Request 1 –
Answer these questions about the passage on Roof's coaching career, giving each answer on its own line with the same letter:
(a) In what year did Roof become Georgia Tech's defensive coordinator?
(b) Where did Georgia Tech's rush defense rank nationally in the season after Roof's first year there?
(c) In Roof's year as Duke's defensive coordinator, Duke moved from 113th in total defense to what ranking?
Request 2 – Extend the passage on Roof's coaching career past its final sentence, keeping its tone and style.

Extracted text –

—————

In all seriousness, though, I can't see how what Roof does as a head coach, particularly at Duke--perhaps the single toughest place to recruit in any BCS conference--tells us anything about his potential as a DC Auburn. If anything, it might be a positive, since head coaching experience is still a plus in an assistant, and Roof did manage to recruit enough players to Duke that Cutcliffe had something to work with when he arrived. His record as a head coach just means you shouldn't hire Roof to be a head coach.
The Tech years
After spending most of his early career coaching linebackers (with a one-year stint as Western Carolina's DC), Roof ascended to Georgia Tech's defensive coordinator's chair in 1999. And that first year honestly wasn't so great--the Jackets finished 100th in total defense, 93rd scoring. The following season saw dramatic improvement, however--the Jackets jumped to 70th in total D, based almost entirely off of the 12th-ranked rush defense in the country. This helped make up for a dead-last pass defense, though it's fair to attribute some of that raw yardage to how stingy the rush defense was and that Tech opponents were frequently playing from behind thanks to Joe Hamilton's offense; efficiency-wise, Tech was 86th. And all that passing didn't help opponents get on the scoreboard that often anyway as Tech finished 21st in scoring defense.
2001 saw another huge jump up the total defense rankings for Tech, all the way to 32nd. The pass defense surged to 53rd while the rush D held mostly steady, as did the scoring D. After 2001, you'll recall, George O'Leary tried and failed to leave for Notre Dame and Roof moved onto Duke, where he spent a single year as their defensive coordinator. It ended up being a pretty freaking good year: Duke went from 113th in total defense to 65th, from--get this-- 113th in rushing defense to 28th.

—————

Data below –
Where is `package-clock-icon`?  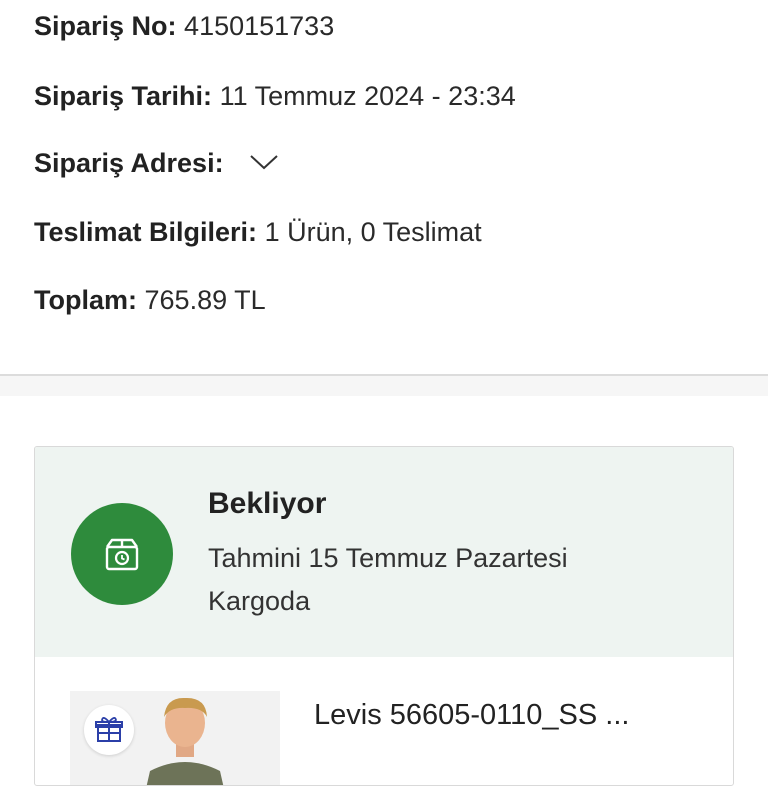 package-clock-icon is located at coordinates (122, 554).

—————

Exercise answer 1 –
(a) 1999
(b) 12th
(c) 65th

Exercise answer 2 –
If you're keeping track, that's three consecutive seasons in which Roof's defenses didn't just get better, they got dramatically better. That he occasionally struggled putting together a statistically competent pass defense would be more troubling if Auburn played in the Big 12, but when the most dangerous aerial assault on your 2009 conference schedule appears to be a newly Stafford-less Georgia, that's not much of a worry.
Besides, it's not Auburn's pass defense that needs the help--those guys finished 10th in the country per-play. It's the 72nd-ranked rush defense that needs the attention, and judging by Roof's track record here, not many people would be more qualified to provide it.
The Minnesota revival
I know this is going to sound strange, but even saying "Minnesota had the worst defense in the country in 2007"--which they did--somehow understates the soul-crushing vortex of suck that was the Gopher D under Roof's predecessor Everett Withers. The 2007 Gopher defense was the worst BCS-conference defense this decade--check the midseason table here--and very nearly became the worst defense of the decade in all of college football, falling less than a yard short of 2002 Eastern Michigan's "achievement." Consider: the 518.7 yards given up by Minnesota per-game in 2007 was a full 36 yards worse than the worst defense of 2008, at North Texas. And it's not even like the Gophers suffered from accidentally putting Oregon and Texas Tech on the schedule--their nonconference opposition consisted of two MAC teams, I-AA North Dakota State (who just happened to rip off 585 yards of total offense), and Florida Atlantic. In short, Roof didn't just inherit a bad defense when he arrived at Minnesota. He inherited the worst defense imaginable.
No matter. As before, Roof engineered a dramatic overnight improvement. The Gophers surged to 80th in total defense, with Roof's customary eye-popping improvement in rush D--from 114th in 2007 to 69th this year. Pass D? 115th to 94th, still a sizable jump. The Gophers chopped a full 1.1 yards off their per-play average, the biggest improvement of any team ranked 100th or lower in 2007, and better than the turnaround Bo Pelini engineered at Nebraska.
That this sort of thing has happened over and over again on Roof's watch isn't coincidence. It won't happen at Auburn, because Auburn doesn't have nearly so much room for these kinds of improvements and because it's just not going to while the offense is embracing a switch to the Malzahn no-huddle. But Roof knows what he's doing. There's not really any question about that.
Other stuff
If the stats won't convince you, maybe that Tubby reportedly considered Roof for the job that eventually went to Rhoads will. Tubby, as we all know, knew a thing or two about hiring successful defensive coordinators.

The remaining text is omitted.